Text segment -

============================================================

Message Boards Message Boards

[WSC17] Is This A Joke? - Humor Detection

Posted 8 years ago

Mike's first joke in The Moon Is A Harsh Mistress by Robert A. Heinlein

Is This A Joke?

Is This A Joke? is a project to use machine learning to determine if things are funny. However, many things contribute to what makes up humor, with context, timing and content appearing to me to be the most important. I decided to classify jokes in the format question + answer, as it is a common format for jokes, and it also happens regularly in casual conversation.


Method

My first challenge was to find a good data set of jokes. I copied jokes down from various sources by hand before figuring out WL could connet to reddit and pull posts from r/Jokes. This appears to be my biggest issue despite the ease of using reddit. As reddit only allows WL to access the most recent 1000 posts and only about one third of the posts are in a Q/A format, my training data set wasn't as large as I'd wanted.

============================================================

(Raw items)
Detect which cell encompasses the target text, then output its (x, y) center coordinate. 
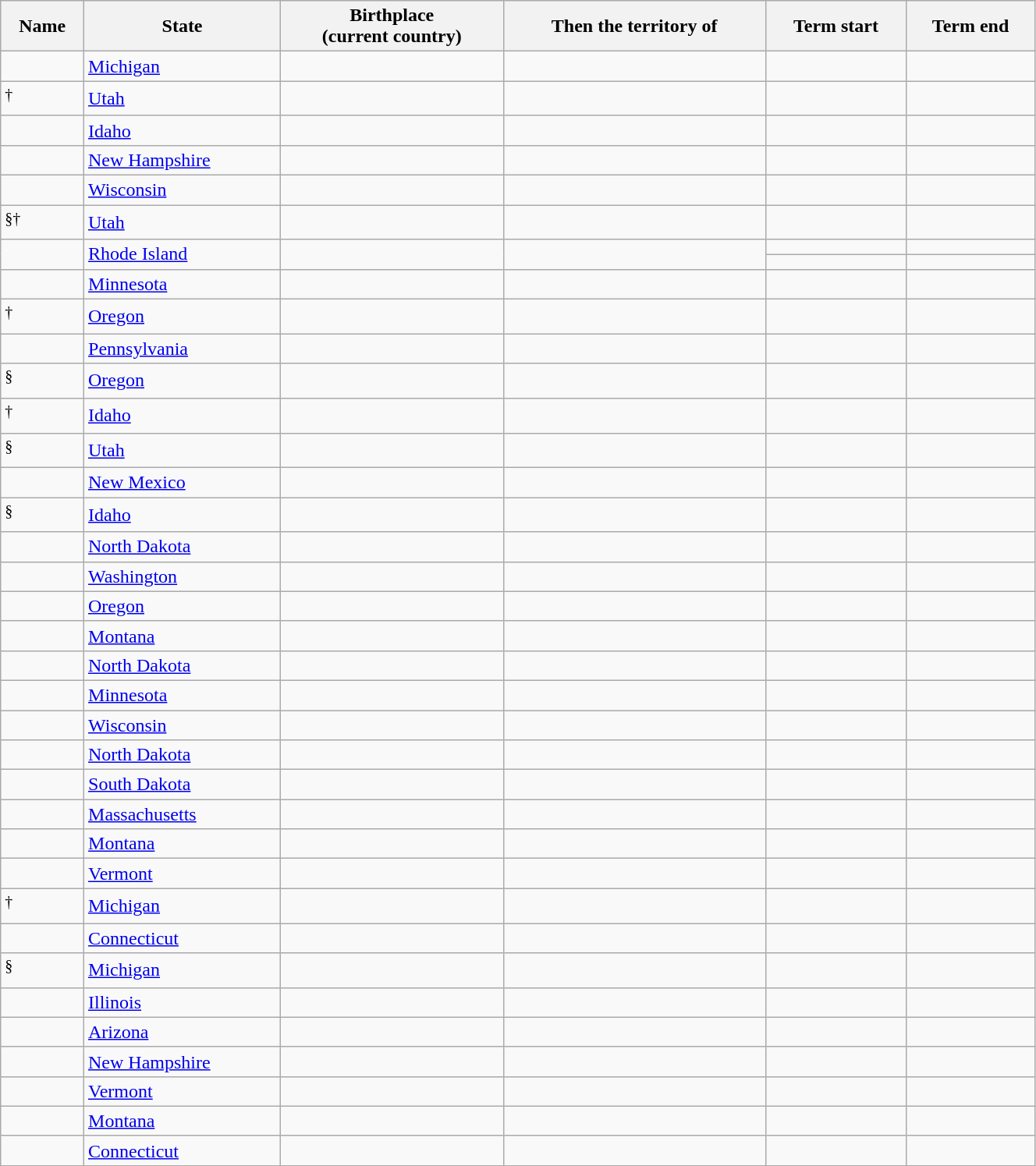
Illinois (183, 1002)
Washington (183, 577)
South Dakota (183, 785)
New Mexico (183, 483)
Arizona (183, 1032)
Term start (836, 27)
Rhode Island (183, 254)
Name (42, 27)
Term end (970, 27)
Birthplace (current country) (392, 27)
§† (42, 223)
Massachusetts (183, 814)
Then the territory of (634, 27)
State (183, 27)
Pennsylvania (183, 349)
Return the [X, Y] coordinate for the center point of the cell that contains the specified text.  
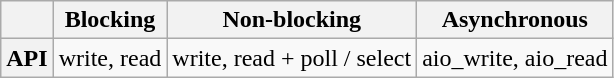
Non-blocking [292, 20]
Blocking [110, 20]
Asynchronous [515, 20]
API [27, 58]
aio_write, aio_read [515, 58]
write, read [110, 58]
write, read + poll / select [292, 58]
Provide the [X, Y] coordinate of the cell's center where the given text is located.  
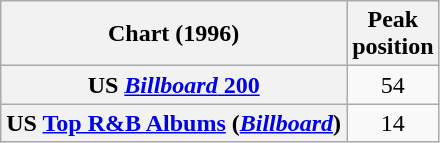
54 [393, 85]
14 [393, 123]
US Billboard 200 [174, 85]
Peak position [393, 34]
US Top R&B Albums (Billboard) [174, 123]
Chart (1996) [174, 34]
Locate the cell with the specified text and output its [X, Y] center coordinate. 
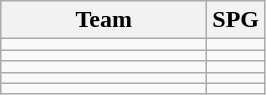
SPG [236, 20]
Team [104, 20]
Scan for the cell matching the given text and deliver its (X, Y) coordinate at center. 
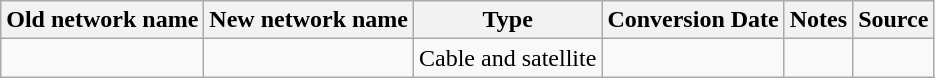
Old network name (102, 20)
New network name (309, 20)
Conversion Date (693, 20)
Cable and satellite (508, 58)
Type (508, 20)
Notes (818, 20)
Source (894, 20)
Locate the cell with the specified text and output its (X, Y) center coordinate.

============================================================

Exercise goal - Print the part of the humor detection post that starts with "Posted 8 years" and goes on through "in casual conversation.". These items were taken from a separate source and are unrelated to the forum post.

Finished answer -
Posted 8 years ago

Mike's first joke in The Moon Is A Harsh Mistress by Robert A. Heinlein

Is This A Joke?

Is This A Joke? is a project to use machine learning to determine if things are funny. However, many things contribute to what makes up humor, with context, timing and content appearing to me to be the most important. I decided to classify jokes in the format question + answer, as it is a common format for jokes, and it also happens regularly in casual conversation.